What is the accuracy of our model after 10-fold cross validation?

compare <- cbind(actual = y.test, ridge.bestlambdatrain)
compare <- data.frame(compare)
compare  = compare %>% rename(., predicted = X1)

#Undo Boxcox transformation
invBoxCox <- function(x, lambda){ 
    if (lambda == 0) exp(x) else (lambda*x + 1)^(1/lambda) }

compare_norm = data.frame(mapply(invBoxCox,compare,lambda))
#mean(apply(compare_norm, 1, min)/apply(compare_norm, 1, max))
Metrics::rmsle(compare_norm[,1], compare_norm[,2])
## [1] 0.262

Density plot showing the distribution of actual and predicted car values:

library(highcharter)

hchart(density(compare_norm$actual), type = "area", color = "#B71C1C", name = "actual price")%>% hc_add_series(density(compare_norm$predicted), area = TRUE, name = "predicted") %>% hc_add_theme(hc_theme_db()) %>% hc_title(., text = "Actual Car Price vs. Predicted")

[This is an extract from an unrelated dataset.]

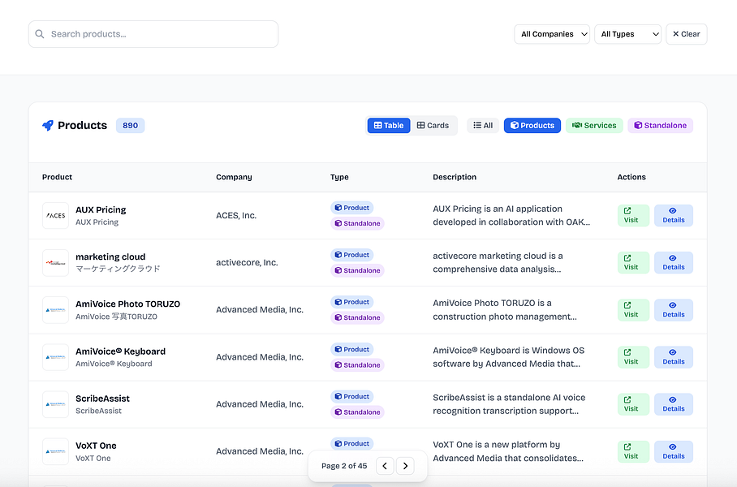Visit the VoXT One product site

(x=632, y=451)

Applying our model on the test set…

quant_dftest_bc = mapply(bc,quantdftest,lambda)

#convert quant_df_bc to dataframe
quant_dftest_bc = data.frame(quant_dftest_bc)

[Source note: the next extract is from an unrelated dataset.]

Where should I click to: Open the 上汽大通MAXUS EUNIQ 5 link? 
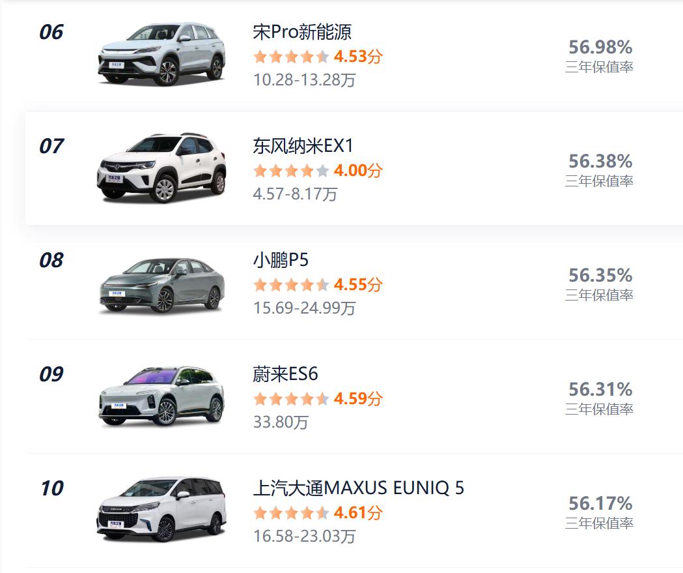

quant_dftest_bc =na.omit(quant_dftest_bc)


library(lmridge)
ridge.final = lmridge(price ~., data = quant_df_bc ,  lambda=lambda)
test_prediction = data.frame(predict.lmridge(ridge.final, newdata = quant_dftest_bc))
compare_test = data.frame(mapply(invBoxCox, test_prediction, lambda))

price = data.frame(quantdftest$price)

myPrediction =  cbind(price, compare_test)

Root mean squared log error(RMSLE):

#Accuracy:
#mean(apply(myPrediction, 1, min)/apply(myPrediction, 1, max))
library(Metrics)
Metrics::rmsle(myPrediction$quantdftest.price, myPrediction$predict.lmridge.ridge.final..newdata...quant_dftest_bc.)
## [1] 0.263